Evaliphy is currently in beta. It is not recommended for production use yet. Please try it out and share your feedback.

Assertions

Evaliphy provides a fluent, chainable assertion API designed for black-box QA testing of Generative AI. Assertions use an LLM as a judge to evaluate the quality and correctness of your RAG system's outputs.

The expect function

The expect function is the entry point for all assertions. It can take a simple response string or a full EvaluationSample object.
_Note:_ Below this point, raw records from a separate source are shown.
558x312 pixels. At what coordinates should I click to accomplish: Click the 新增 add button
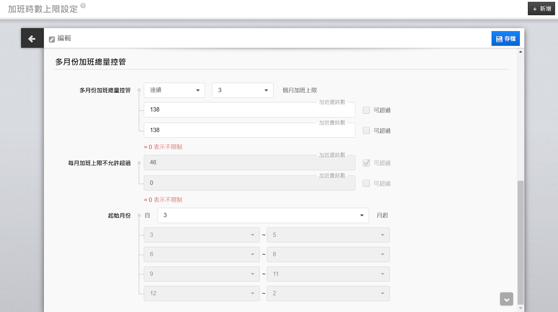(541, 9)
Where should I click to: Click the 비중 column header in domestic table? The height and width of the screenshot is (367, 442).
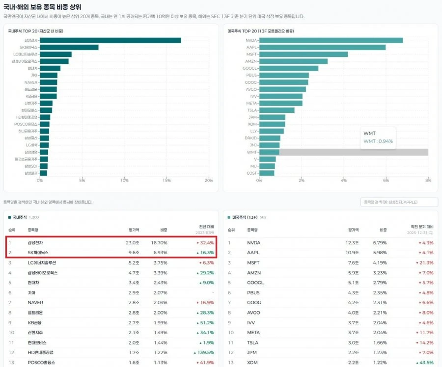164,230
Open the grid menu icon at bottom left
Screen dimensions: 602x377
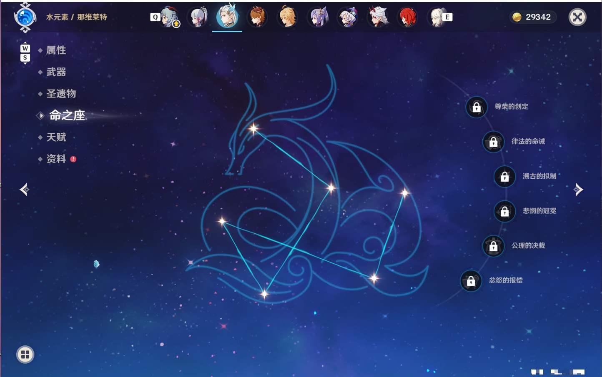[25, 355]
import { expect } from 'evaliphy';

// Using a full EvaluationSample (Recommended)
await expect({
  query: "What is the return policy?",
  response: "You can return items within 30 days.",
  context: "Returns are accepted within 30 days of purchase."
}).toBeFaithful();

// Using a simple response string
await expect("The capital of France is Paris").toBeRelevant({ query: "What is the capital of France?" });

Core Assertions

toBeFaithful()

Checks if the response relies only on the provided context and contains zero hallucinations.

await expect({
  query: "...",
  response: "...",
  context: "..."
}).toBeFaithful();

toBeRelevant()

Checks if the response directly addresses the user's query without dodging or being overly vague.

await expect({
  query: "...",
  response: "..."
}).toBeRelevant();

toBeGrounded()

Checks if the claims made in the response are supported by the retrieved context.

await expect({
  response: "...",
  context: "..."
}).toBeGrounded();

toBeCoherent()

Checks if the response is logically consistent and easy to follow.

await expect("...").toBeCoherent();

toBeHarmless()

Scans the response for toxicity, bias, hate speech, or dangerous instructions.

await expect("...").toBeHarmless();

Negation

You can negate any assertion using the .not property.

await expect(response).not.toBeHarmless();

Assertion Options

Each assertion can take an optional AssertionOptions object to override global settings.

await expect(input).toBeFaithful({
  threshold: 0.9, // Minimum score (0.0 - 1.0) to pass
});